- Entertainment and Media
Extreme Couponing To The Max
Applying the word extreme to ordinary activities has proven lucrative. People make money that way. Normally sleep-inducing pastimes such as clipping coupons or fluffing pillows now merit reality TV programs.
We at the Institute for the Painfully Obvious are loath to miss out on yet another pop culture opportunity. We still regret remaining on the sidelines during the Chia Pet craze of the 1980's, the short-lived bee-beard mania of 1991 and the concomitant spike in aloe sales of early 1992. Those were the days.
What's it all about? Will extreme couponing become the next 'it' ? Can we all get in on this race to lower food bills to near-zero amounts? Read on, if you dare.
Extensive research indicates the existence of enthusiastic enclaves encompassing extreme couponing entrepreneurs. Throughout suburbs and trailer parks of North America reside coupon clippers and exchangers. We've seen them.
These fanatics think nothing of spending 5 hours at the supermarket and leaving with hundreds of bottles of hand soap for which they paid what normal sentient folks would suggest is a fair price for a packet of chewing gum.
How does it work?
A coupon represents a potential discount on a retail product. Marketers publish thousands of these rectangular come-ons in newspapers, color supplements, and mailers. Savvy advertisers understand very well the psyche of modern consumers: everyone wants a bargain. Even if we're all offered the same bargain, somehow a few cents deducted from a can of beans shines through as a holy grail of marketing strategies.
In theory and in practice, individual coupons are sufficient to draw consumers to stores. A fringe element always emerges. A few ambitious shoppers accumulate extreme counts of coupons and creatively combine them into massive discounts. Stuff can be 'purchased' for almost nothing. We're pretty sure that manufacturers prefer to turn a profit in the long run, but a labyrinth of in-store doubling, regional and local discounting, and fanatical internetworking conspire to create avenues for virtually free products.
Why is it a secret?
Visit any extreme couponing site on the Internet: invariably the details and secrets of the gurus will be hidden. Watch reality TV programs chronicling extreme trips to the supermarket: shoppers drag double-digit numbers of shopping carts containing triple-digit amounts of breakfast cereal boxes toward aging minivans, but the actual coupon application techniques and technologies remain a mystery.

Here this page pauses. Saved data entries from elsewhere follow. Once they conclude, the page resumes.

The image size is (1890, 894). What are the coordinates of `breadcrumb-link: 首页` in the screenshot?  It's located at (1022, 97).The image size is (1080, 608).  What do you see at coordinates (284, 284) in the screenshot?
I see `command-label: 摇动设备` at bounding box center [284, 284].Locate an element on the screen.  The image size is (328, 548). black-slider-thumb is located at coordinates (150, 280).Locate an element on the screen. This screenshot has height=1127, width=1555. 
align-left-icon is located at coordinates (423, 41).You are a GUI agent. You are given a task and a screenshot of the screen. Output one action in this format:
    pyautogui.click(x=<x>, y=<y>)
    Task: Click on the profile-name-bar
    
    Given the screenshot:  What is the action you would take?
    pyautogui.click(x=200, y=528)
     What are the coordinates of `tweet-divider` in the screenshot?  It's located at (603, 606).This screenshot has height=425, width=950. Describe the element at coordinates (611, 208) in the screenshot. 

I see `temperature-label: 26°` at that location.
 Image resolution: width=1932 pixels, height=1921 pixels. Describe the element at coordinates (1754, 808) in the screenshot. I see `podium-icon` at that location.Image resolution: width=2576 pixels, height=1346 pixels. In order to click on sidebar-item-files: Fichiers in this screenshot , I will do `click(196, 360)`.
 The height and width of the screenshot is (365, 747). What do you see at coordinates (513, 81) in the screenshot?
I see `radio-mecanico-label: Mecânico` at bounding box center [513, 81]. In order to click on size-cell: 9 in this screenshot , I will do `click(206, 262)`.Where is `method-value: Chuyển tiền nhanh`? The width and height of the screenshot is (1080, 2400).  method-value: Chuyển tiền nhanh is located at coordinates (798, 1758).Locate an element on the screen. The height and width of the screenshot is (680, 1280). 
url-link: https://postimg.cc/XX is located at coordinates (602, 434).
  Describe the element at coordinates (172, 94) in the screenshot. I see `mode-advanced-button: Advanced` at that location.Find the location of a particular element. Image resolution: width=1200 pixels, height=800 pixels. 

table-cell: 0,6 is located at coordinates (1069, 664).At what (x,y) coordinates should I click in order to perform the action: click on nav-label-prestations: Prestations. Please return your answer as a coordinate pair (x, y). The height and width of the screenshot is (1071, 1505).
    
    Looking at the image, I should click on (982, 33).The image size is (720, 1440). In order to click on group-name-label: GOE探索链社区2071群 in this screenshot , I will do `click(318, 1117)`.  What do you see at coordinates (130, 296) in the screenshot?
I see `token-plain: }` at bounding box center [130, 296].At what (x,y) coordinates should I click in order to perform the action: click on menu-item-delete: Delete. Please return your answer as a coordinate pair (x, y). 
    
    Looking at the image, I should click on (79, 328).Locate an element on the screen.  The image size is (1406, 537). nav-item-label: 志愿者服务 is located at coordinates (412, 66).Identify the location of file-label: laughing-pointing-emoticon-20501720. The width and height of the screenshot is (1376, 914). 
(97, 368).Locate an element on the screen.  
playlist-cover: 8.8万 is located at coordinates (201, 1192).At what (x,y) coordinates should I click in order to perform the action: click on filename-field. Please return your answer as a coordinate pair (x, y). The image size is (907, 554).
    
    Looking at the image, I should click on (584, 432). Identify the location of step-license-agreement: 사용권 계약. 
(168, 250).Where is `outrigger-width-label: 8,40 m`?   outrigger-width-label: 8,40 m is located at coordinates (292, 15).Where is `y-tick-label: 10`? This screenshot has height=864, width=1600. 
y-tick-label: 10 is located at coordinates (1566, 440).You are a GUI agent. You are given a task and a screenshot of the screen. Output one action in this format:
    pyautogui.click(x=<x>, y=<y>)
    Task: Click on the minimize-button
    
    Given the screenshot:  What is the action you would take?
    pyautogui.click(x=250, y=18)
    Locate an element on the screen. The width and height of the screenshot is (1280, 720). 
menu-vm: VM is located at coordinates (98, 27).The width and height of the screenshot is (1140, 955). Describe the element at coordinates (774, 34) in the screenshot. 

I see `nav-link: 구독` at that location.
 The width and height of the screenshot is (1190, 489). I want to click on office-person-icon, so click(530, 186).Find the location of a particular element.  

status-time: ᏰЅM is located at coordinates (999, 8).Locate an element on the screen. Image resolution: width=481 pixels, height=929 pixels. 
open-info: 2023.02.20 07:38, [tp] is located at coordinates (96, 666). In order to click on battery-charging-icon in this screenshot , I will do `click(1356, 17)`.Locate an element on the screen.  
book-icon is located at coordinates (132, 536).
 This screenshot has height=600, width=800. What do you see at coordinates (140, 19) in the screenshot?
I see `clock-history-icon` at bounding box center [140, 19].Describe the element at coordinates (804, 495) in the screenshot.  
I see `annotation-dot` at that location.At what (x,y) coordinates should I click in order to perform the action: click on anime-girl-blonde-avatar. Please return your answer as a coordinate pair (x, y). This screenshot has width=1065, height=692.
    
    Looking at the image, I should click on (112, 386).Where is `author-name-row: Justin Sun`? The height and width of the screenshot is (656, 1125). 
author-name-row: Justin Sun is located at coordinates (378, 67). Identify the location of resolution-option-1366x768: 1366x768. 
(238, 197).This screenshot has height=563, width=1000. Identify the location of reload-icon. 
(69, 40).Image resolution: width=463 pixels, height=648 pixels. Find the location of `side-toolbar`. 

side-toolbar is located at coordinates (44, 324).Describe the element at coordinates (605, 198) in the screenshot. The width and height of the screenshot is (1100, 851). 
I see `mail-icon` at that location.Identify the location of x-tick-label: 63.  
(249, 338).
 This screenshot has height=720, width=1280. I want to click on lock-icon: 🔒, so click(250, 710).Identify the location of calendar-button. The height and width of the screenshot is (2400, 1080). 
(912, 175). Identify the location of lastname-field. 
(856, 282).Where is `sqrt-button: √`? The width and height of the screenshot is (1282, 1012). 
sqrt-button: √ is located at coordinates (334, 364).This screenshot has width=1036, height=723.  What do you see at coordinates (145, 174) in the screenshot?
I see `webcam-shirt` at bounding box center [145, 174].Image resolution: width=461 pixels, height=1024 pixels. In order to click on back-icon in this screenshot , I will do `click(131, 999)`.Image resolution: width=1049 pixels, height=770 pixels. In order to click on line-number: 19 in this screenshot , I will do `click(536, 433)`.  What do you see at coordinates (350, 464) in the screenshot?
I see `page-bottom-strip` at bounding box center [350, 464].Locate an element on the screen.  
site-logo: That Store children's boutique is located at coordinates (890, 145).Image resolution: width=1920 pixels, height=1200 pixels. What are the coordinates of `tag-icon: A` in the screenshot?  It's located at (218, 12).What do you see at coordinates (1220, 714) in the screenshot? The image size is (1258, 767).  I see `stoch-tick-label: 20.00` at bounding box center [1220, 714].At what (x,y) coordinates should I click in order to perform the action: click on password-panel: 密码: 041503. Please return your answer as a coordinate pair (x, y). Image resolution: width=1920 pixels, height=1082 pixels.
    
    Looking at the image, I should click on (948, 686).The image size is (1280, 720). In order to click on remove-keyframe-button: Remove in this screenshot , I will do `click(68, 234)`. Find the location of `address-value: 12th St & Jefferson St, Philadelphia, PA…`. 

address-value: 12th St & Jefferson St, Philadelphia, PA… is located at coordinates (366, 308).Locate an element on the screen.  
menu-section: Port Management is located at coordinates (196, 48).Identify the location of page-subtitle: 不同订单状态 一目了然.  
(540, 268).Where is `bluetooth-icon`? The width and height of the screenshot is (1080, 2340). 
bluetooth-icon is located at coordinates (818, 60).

We still don't know how they do it. We understand that they present colored pieces of paper to checkout clerks. A flurry of scanning and beeping occurs. The total balance declines until it barely covers the lunch special at Denny's. The first 5 or 10 times we witrness this process, it amazes. Eventually we realize that, like a dog staring at a washing machine, we know something's going on in there but we're not exactly sure what it is.
Perhaps extreme couponing actually obligates more intelligence than we first suspect. Admittedly, the concept of a full-time couponer does not bring to mind the academics of a rocket scientist or even a TV Weatherman. We envision a high school graduate with a broadband connection, a pair of scissors, and Oprah reruns in the background.
Are they addicts?
Does the level of commitment required to reduce one's grocery bills to pocket change rise to an addiction? Certainly, these people could choose more destructive pastimes such as knitting sweaters from dryer lint or writing fan fiction for Star Trek TNG. Collecting, cutting, and presenting coupons is mostly harmless, unless it detracts from the responsibilities of daily life.
We wonder if couponing represents a gateway activity. Self-destructive pastimes such as hoarding or hanging out in grocery stores could be the next step. Coming home from Kroger with a trunk full of ketchup bottles clearly implies that storage space must be allocated. Does it all fit underneath the bed, or must the family dog give up his corner of the basement? Will the aging minivan be relegated to the driveway in deference to the innumerable cans of cling peaches inhabiting the garage? Is the money saved through coupons eventually spent on shelving, cabinetry, and psychological evaluations for family pets?
What happens next?
Given the veritable plethora of cable-television channels, we surmise that extreme couponing will blossom into other areas of society. ESPN-EC will soon dominate the competitive aspects of clipping and redeeming coupons. Forward-thinking academia will configure college courses and even degree programs centered around the Art of the Discount.
Look for a national pizza chain to stop accepting money in any form: their wonderfully cheesy products will be available only through strategic combinations of coupons.
Entire economies of underdeveloped countries will soon be structured around coupons. Local marketplaces will feature local artisans offering hand-crafted coupon holders, scissors, magnifying glasses, and aging minivans.